Sunday, 28 October 2012

Personal Primal Challenge - Day 12

I'm only writing this because I said I would do 28 days.  I'm a stressed out mess, and I don't give a damn what I put in my body right now if it would make my headache go away.  Actually, to a small extent I do, but food is just upsetting my already upset stomach, and soda is an easy comfort.  Sadly, it's not helping me focus.  Coffee did not help - I tried...

Soushi is still not really moving that much.  His gums look fine, and I've been kinda force feeding him fluids.  I got him to eat a bit of kibble and some treats too.  I just really need one of the vets to take him in tomorrow morning.  Thank you those of you who donated.  It will help.  Hopefully it will cover it all.  I doubt if there will be any left over, but if there is, it'll go to an animal rescue.

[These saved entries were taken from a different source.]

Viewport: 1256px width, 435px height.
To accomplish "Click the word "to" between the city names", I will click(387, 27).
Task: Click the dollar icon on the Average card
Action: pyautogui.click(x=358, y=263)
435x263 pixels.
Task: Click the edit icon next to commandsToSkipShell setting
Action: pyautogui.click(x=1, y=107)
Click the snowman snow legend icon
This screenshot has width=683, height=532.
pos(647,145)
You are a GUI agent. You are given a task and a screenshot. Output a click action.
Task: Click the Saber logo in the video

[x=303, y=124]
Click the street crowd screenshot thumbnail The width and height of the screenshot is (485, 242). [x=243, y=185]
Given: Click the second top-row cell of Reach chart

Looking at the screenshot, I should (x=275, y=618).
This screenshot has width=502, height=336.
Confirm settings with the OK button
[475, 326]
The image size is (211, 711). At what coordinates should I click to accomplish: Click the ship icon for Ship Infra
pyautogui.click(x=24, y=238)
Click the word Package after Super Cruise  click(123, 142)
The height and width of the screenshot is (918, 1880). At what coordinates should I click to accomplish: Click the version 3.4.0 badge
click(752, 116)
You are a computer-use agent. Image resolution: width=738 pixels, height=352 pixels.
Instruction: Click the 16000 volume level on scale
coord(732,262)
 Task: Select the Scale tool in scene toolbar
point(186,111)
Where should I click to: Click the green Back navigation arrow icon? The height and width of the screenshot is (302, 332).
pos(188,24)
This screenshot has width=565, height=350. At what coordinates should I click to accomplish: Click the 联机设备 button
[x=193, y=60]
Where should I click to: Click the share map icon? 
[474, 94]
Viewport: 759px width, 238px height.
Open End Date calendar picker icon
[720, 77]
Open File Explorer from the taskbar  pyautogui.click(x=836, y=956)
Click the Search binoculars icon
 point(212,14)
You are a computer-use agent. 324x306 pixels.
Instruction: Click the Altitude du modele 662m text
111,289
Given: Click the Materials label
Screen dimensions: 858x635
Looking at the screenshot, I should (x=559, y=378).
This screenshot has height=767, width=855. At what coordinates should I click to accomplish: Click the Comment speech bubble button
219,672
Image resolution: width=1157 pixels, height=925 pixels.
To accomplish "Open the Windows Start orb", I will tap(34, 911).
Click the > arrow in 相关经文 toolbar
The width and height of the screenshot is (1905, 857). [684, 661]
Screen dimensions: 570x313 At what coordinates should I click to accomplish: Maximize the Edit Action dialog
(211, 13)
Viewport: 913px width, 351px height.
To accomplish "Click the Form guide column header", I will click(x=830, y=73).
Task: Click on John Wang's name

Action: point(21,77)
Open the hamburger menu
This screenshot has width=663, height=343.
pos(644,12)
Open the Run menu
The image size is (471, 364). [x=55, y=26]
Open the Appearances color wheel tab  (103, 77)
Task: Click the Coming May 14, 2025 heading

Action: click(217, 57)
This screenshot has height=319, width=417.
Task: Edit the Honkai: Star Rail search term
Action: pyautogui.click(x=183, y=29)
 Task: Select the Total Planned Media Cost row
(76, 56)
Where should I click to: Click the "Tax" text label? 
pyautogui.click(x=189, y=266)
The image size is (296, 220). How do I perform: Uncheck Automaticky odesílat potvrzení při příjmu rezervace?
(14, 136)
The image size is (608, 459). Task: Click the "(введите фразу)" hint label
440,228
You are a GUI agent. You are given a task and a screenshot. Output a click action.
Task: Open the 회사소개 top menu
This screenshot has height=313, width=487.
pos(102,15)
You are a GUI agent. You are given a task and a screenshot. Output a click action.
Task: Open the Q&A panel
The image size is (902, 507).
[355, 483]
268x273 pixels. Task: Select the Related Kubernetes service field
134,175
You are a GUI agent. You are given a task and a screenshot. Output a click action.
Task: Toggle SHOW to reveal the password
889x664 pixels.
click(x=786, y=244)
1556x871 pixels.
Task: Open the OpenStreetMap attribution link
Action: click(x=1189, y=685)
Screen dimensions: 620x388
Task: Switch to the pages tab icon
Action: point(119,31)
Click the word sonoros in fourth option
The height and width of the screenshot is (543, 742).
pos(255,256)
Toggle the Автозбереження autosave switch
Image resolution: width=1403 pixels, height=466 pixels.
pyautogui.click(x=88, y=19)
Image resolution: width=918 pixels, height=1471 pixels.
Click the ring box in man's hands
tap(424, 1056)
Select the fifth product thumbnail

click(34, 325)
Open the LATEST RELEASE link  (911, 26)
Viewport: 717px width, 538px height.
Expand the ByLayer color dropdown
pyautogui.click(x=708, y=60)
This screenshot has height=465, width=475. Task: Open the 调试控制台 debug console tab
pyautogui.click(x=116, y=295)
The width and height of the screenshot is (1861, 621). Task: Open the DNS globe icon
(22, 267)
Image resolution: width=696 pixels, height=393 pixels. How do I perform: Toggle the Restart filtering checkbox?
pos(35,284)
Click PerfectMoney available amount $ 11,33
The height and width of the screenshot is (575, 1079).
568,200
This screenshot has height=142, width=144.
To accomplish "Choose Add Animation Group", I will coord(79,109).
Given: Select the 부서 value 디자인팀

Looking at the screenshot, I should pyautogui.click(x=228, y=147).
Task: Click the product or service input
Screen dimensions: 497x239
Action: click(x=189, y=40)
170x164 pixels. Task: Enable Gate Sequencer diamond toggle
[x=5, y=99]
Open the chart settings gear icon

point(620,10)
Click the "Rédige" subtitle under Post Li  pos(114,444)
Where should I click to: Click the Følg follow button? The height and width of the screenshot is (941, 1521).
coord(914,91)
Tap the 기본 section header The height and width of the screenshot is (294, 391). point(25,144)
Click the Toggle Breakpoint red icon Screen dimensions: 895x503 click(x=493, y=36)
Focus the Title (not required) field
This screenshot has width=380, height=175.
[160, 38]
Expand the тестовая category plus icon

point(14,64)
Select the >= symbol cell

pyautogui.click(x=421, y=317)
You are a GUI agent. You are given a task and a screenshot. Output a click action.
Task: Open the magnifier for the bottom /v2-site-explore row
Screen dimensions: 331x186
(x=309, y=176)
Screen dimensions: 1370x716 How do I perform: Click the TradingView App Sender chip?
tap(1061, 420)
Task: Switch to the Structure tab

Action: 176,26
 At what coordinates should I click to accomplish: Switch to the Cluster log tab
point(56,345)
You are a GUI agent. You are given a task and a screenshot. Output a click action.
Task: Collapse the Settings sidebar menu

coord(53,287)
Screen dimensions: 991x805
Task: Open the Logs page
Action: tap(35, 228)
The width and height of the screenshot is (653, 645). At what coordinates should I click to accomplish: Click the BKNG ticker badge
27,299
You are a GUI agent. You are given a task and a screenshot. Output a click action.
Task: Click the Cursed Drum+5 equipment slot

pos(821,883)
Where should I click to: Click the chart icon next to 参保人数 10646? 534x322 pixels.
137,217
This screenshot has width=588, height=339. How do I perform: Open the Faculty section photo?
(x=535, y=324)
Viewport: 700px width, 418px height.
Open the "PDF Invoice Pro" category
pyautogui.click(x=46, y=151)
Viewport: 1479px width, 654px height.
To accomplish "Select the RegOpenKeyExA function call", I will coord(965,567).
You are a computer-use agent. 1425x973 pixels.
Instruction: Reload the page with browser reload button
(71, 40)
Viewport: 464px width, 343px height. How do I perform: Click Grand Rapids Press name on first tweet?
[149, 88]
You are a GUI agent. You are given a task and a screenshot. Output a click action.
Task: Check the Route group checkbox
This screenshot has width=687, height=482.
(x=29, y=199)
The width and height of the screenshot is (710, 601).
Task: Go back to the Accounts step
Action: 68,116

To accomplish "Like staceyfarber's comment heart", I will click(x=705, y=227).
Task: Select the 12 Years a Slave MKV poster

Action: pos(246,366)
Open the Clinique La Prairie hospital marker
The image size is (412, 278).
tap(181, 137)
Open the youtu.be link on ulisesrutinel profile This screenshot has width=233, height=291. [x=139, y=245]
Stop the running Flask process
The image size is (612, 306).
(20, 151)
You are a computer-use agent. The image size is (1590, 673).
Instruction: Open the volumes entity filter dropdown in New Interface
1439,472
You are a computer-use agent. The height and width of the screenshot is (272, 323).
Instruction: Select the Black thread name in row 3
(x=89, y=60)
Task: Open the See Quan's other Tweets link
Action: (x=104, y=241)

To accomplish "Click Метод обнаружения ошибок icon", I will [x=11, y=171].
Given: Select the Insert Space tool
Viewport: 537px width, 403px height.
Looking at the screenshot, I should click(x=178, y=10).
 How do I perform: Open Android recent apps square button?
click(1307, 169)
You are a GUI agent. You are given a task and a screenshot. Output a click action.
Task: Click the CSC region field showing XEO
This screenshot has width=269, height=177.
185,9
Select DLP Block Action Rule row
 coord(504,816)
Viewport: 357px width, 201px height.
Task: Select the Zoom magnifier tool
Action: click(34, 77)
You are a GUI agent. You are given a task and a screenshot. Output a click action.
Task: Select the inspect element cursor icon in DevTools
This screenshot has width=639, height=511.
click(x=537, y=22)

I have to try to get some work done.  I have such a long list of thing that I need to do - work, school work... not to mention house stuff and life chaos.  I've been a mess all day and managed to read one article, but I don't really remember much past the dried fetuses used for staunching blood (history of wound medicine).... oh, and for some reason the Japanese authors were using the word for "cat" to mean "badger," and "tanuki" is being translated as "badger."  I thought they looked more like ugly raccoons personally, but my caring is about nil right now.

I  know the best thing for me would be to just take the rest of the night off, cuddle Soushi, and take care of me.  I just need to convince my brain that it's okay to do that.